163 WEST 125TH ST., HARLEM USA!
A Party of One
[col. writ. 4/30/09] (c) '09 Mumia Abu-Jamal
That great observer of American democracy, Alexis de Tocqueville noted that U.S. political parties were like nations at war with one another.
While that's certainly true when it comes to the average rank-and-file party members, who work, sweat, bite and fight against their political opponents for ascendancy, the same cannot be said of those at the highest levels.
That is but one lesson to emerge from the abrupt party-shift of U.S. Senator Arlen Specter, who, up until til quite recently was the senior Republican senator from Pennsylvania, and among the institution's longest-serving.
Facing an increasingly difficult primary election in the fall, he ditched the party on which he has run and won (as a senator) for almost 30 years, and cast his lot with the opposing majority party (Democrats)
Political pundits and talking heads went almost apoplectic in their overheated responses and predictions. "Earth-shattering!", said one. "An earthquake!", said another.
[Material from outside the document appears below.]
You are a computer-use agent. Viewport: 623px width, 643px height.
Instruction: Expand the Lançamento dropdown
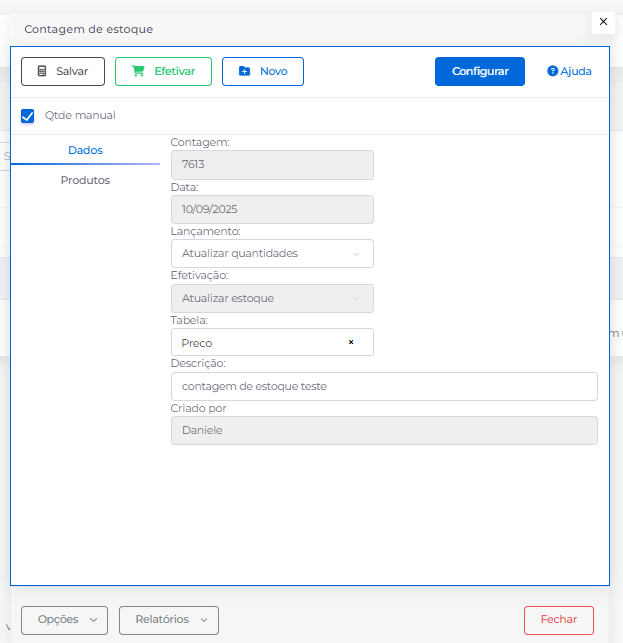coord(272,253)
In moments, they counted his votes on Democratic bills and proposals that had yet to be written.
The truth was quite simple: he wanted to win re-election, and he couldn't do it in the GOP.
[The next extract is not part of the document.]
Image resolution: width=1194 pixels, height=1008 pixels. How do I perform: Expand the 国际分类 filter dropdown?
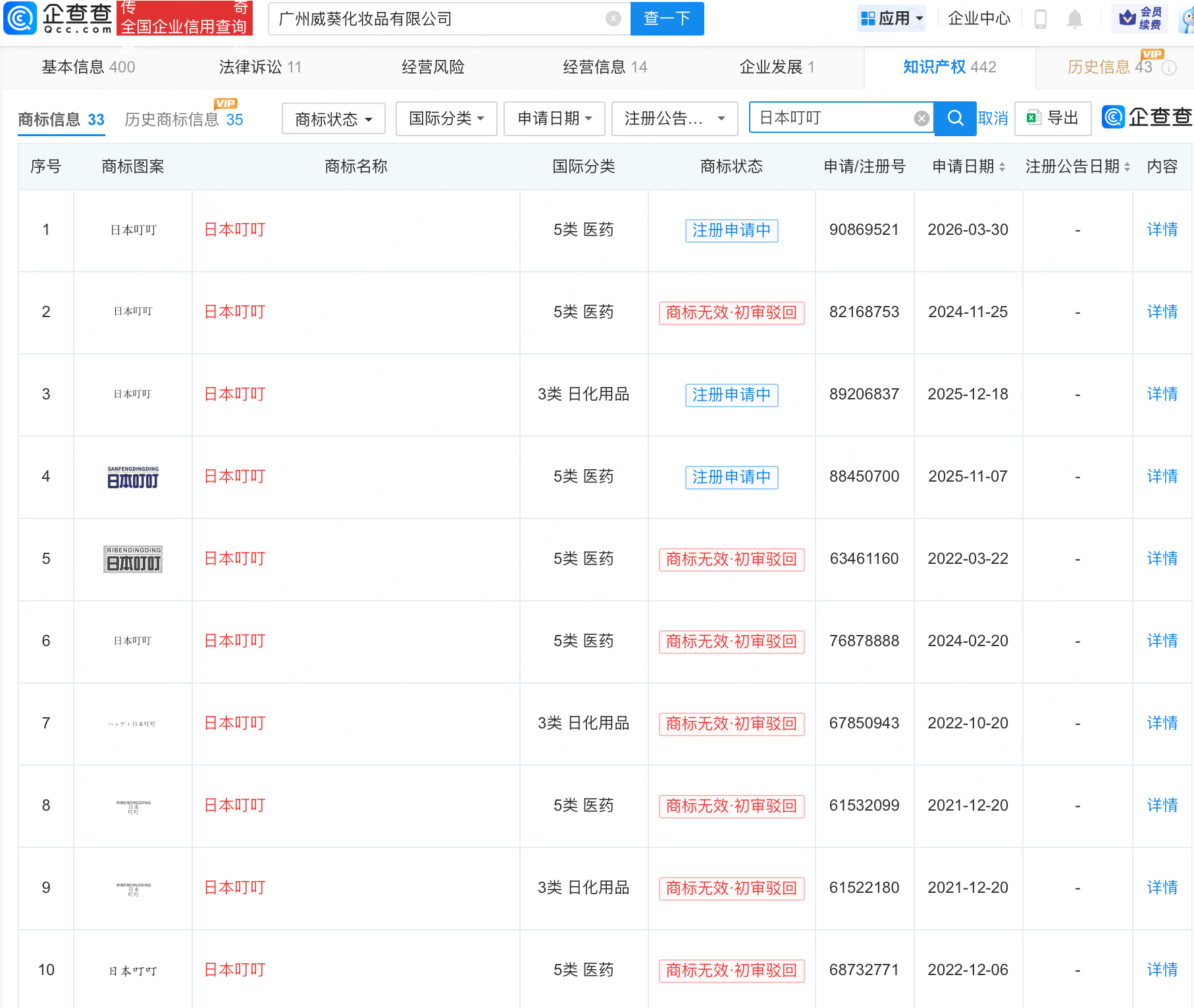(x=446, y=118)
It's often been said that the Senate is a millionaire's club; but it's more. It's one of the most exclusive clubs on earth. It's only 100 men and women, who are essentially princes and princesses of power. In each U.S. state, only 2 people can sit in the Senate, and once in, it's quite difficult to lose an election. Because Specter had an irritating independence streak, his upcoming Republican primary would've been among those seen as unsure.
Richard J. Needham said, "Power is a drug on which the politicians are hooked."
Power. That's it.
Specter, who has spent his adult life as a prince, didn't feel like giving up that incredible power. And his switch virtually insures that he won't have to.
By switching parties he gives the Democrats one vote closer to a bulletproof majority -- to 60 votes with which they can virtually run the table (assuming former comedian Al Franken can hold his lead over the GOP's Norman Coleman). By so doing, he virtually insures that his former party-mates will be powerless, as without 41 votes, they can't stage a filibuster - or effectively block any legislation.
He therefore becomes the most powerful member of that body, for his vote becomes crucial.
The great wit, Alexander Pope said, "Party-spirit...which at best is but the madness of many for the gain of the few."
Arlen Specter is a Party unto himself.